BAŞIMDAN GEÇENLER
Beylerbeyi’nde oy kullandığım sandığın
başındayım. Sayımı izledim. Bu sandıktan
Erdoğan ciddi farkla önde
çıktı.
Aynı okuldaki diğer sandıklara da baktım. Onlarda
durum daha dengeli. Ancak şöyle bir gerçek var, CHP, İYİ
Parti ve Saadet ile HDP’nin toplamı az da
olsa Erdoğan’ı geçiyor.
Yani demek ki Erdoğan’ın oyu burada yüzde
50’yi bulamıyor.
Oysa bu sandık grubu bugüne kadar yapılan
seçimlerde hep AKP’nin açık ara önde olduğu
sandıklar. CHP’li görevliler söyledi.
Daha sonra Beylerbeyi’nin ikinci sandık grubunun
olduğu okula geçtim. Burada durum
muhalefetin daha lehineydi. Erdoğan muhalefetten
600 oy gerideydi.
Tabii bu sandık başında merakla bekleyen özellikle
CHP’lileri çok mutlu ediyordu.

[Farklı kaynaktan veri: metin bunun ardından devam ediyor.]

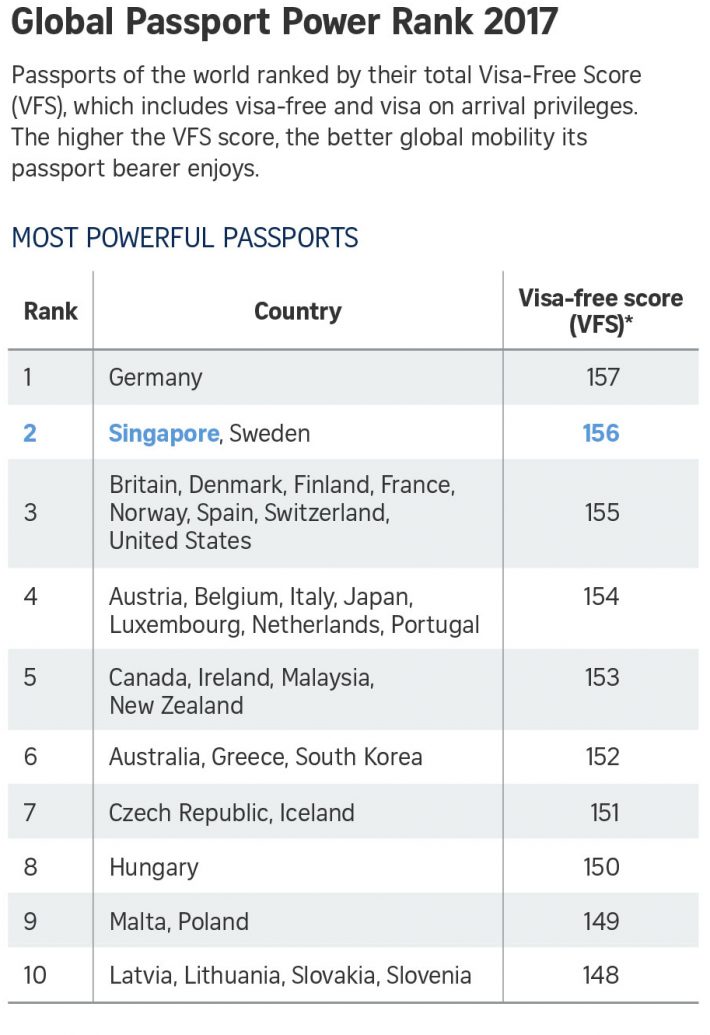Viewport: 710px width, 1035px height.
Task: Select the United States text in rank 3
Action: (x=180, y=541)
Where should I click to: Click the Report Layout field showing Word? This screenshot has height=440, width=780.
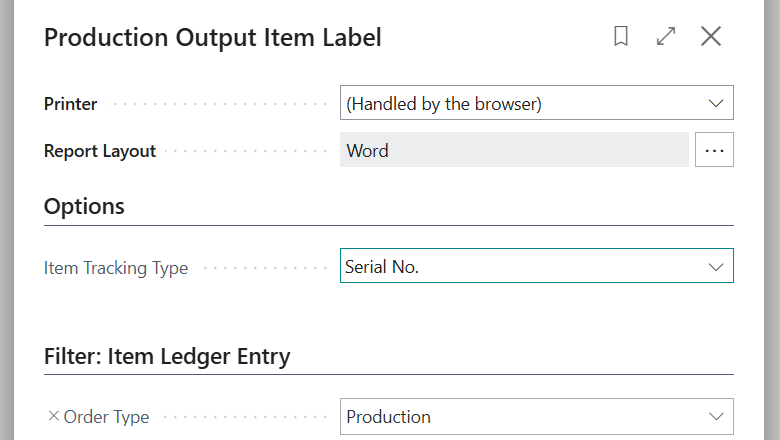pos(514,150)
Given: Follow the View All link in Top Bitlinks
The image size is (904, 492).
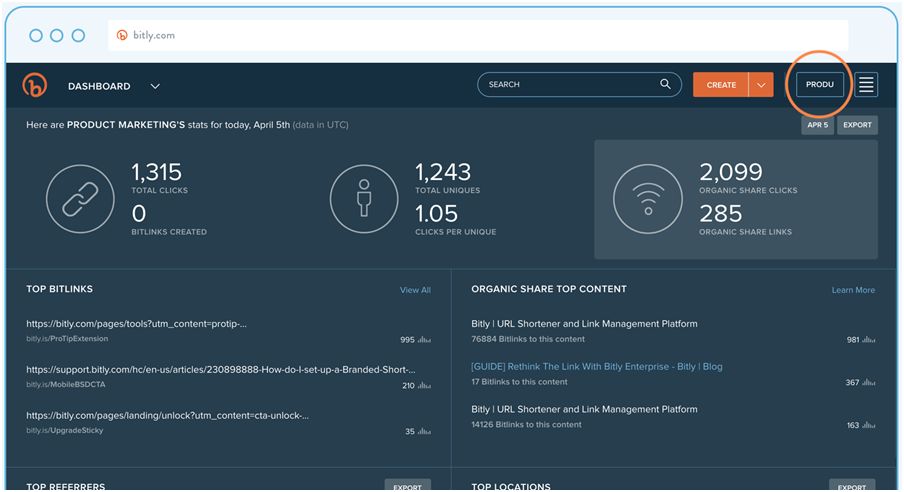Looking at the screenshot, I should coord(415,290).
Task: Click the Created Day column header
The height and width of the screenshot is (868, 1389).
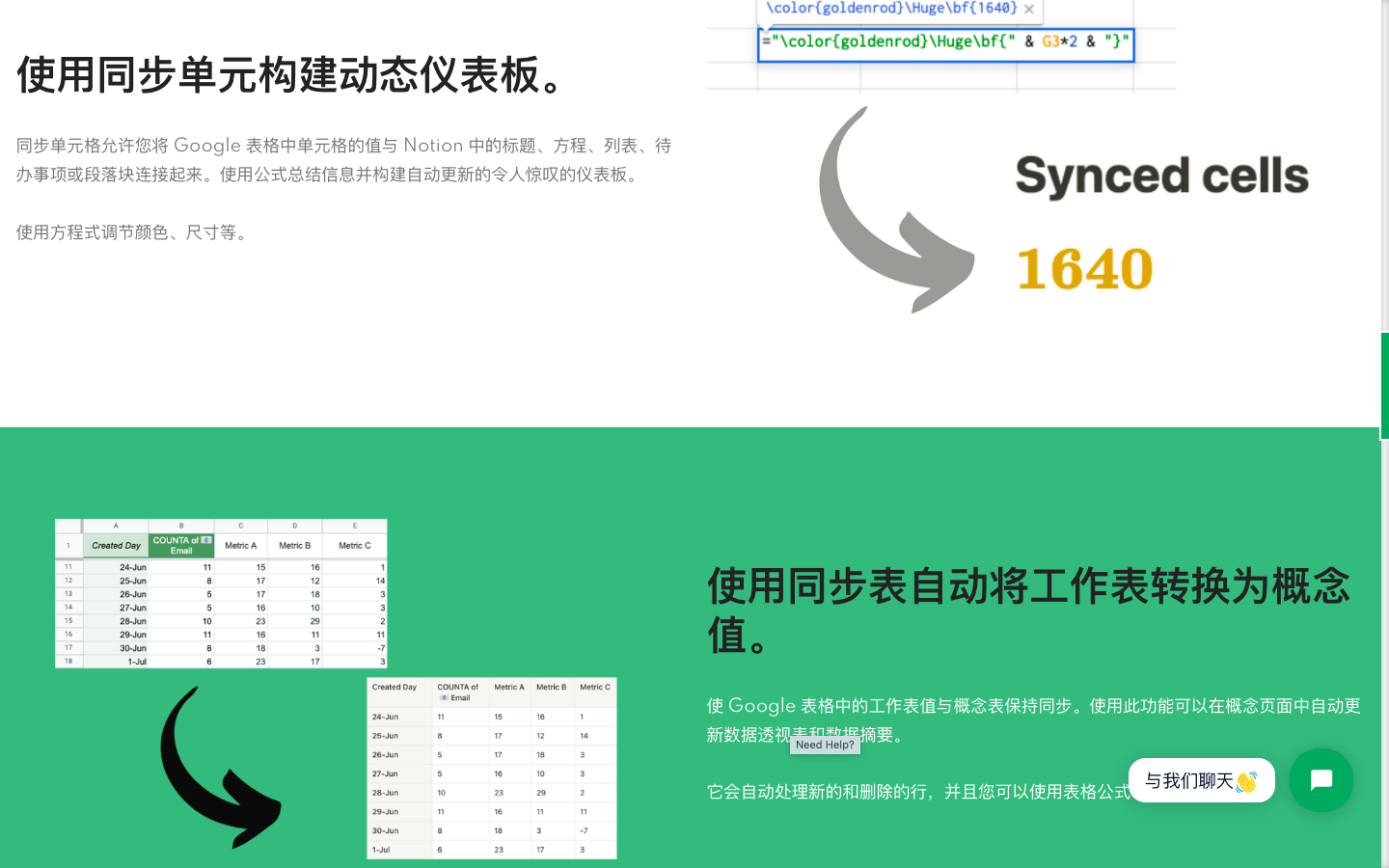Action: click(116, 545)
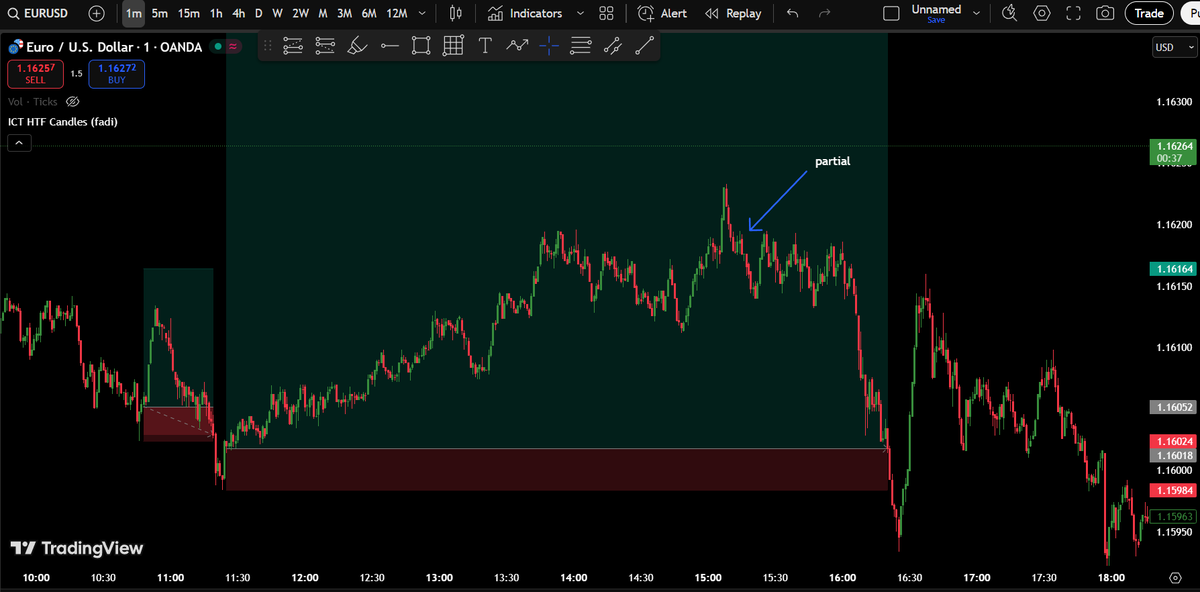
Task: Select the Brush drawing tool
Action: (357, 45)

Hele bazı dost ve
arkadaşlarından CHP’nin çok önde olduğu
sandık sonuçlarını alanlar neredeyse
sevinçten uçuyordu.
Tam o anlarda televizyonlar seçim sonuçlarını
AA’nın verilerine dayanarak
açıklamaya başladı. AA Erdoğan’ı
yüzde 60’ın üzerinde göstererek başlamıştı sonuç
vermeye.
Herkesin yüzü düştü ama “Yok canım, bunlar
şimdi Erdoğan’ın zaten güçlü olduğu yerlerden gelen silİk oylar,
referandumda da yüzde 70’lerden başlamışlardı” sesleri
yükselmeye başladı.
Bu sırada bir CHP’li mesaj kutusuna düşen bir
mesajı göstererek “bakın harika bir haber”
dedi.
CHP’nin büyük ümitlerle kurduğu “Adil Seçim
Verileri” mesajıydı bu.
Şöyle diyordu;
Açılan 10 bin sandık
Recep Tayyip Erdoğan yüzde 46.58
Muharrem İnce yüzde 40.35
Meral Akşener yüzde 7.24
Selahattin Demirtaş yüzde 4.06
Temel Karamollaoğlu yüzde 1.16
Doğu Perinçek yüzde 0.16
Bu rakamları görenler “Tamam” dediler.
Ama herkesin gözü bende. Hepsi de benim bu konuda en doğru
sözü söyleyeceğimi düşünüyor besbelli.
Yüzümü buruşturdum “Eyvah” dedim “Eğer CHP
açıklamasında Erdoğan 47’yi bulmuşsa seçimi kazandı demektir,
kazanmasa bile kazanmış gibi açıklayacaklardır.”
Bir
anda herkesin yüzü asıldı, öfkeli
biçimde bana dönüp “Ne diyorsunuz Can Bey, ne alaka, niye
moral bozuyorsunuz böyle” diye çıkışmaya başladılar.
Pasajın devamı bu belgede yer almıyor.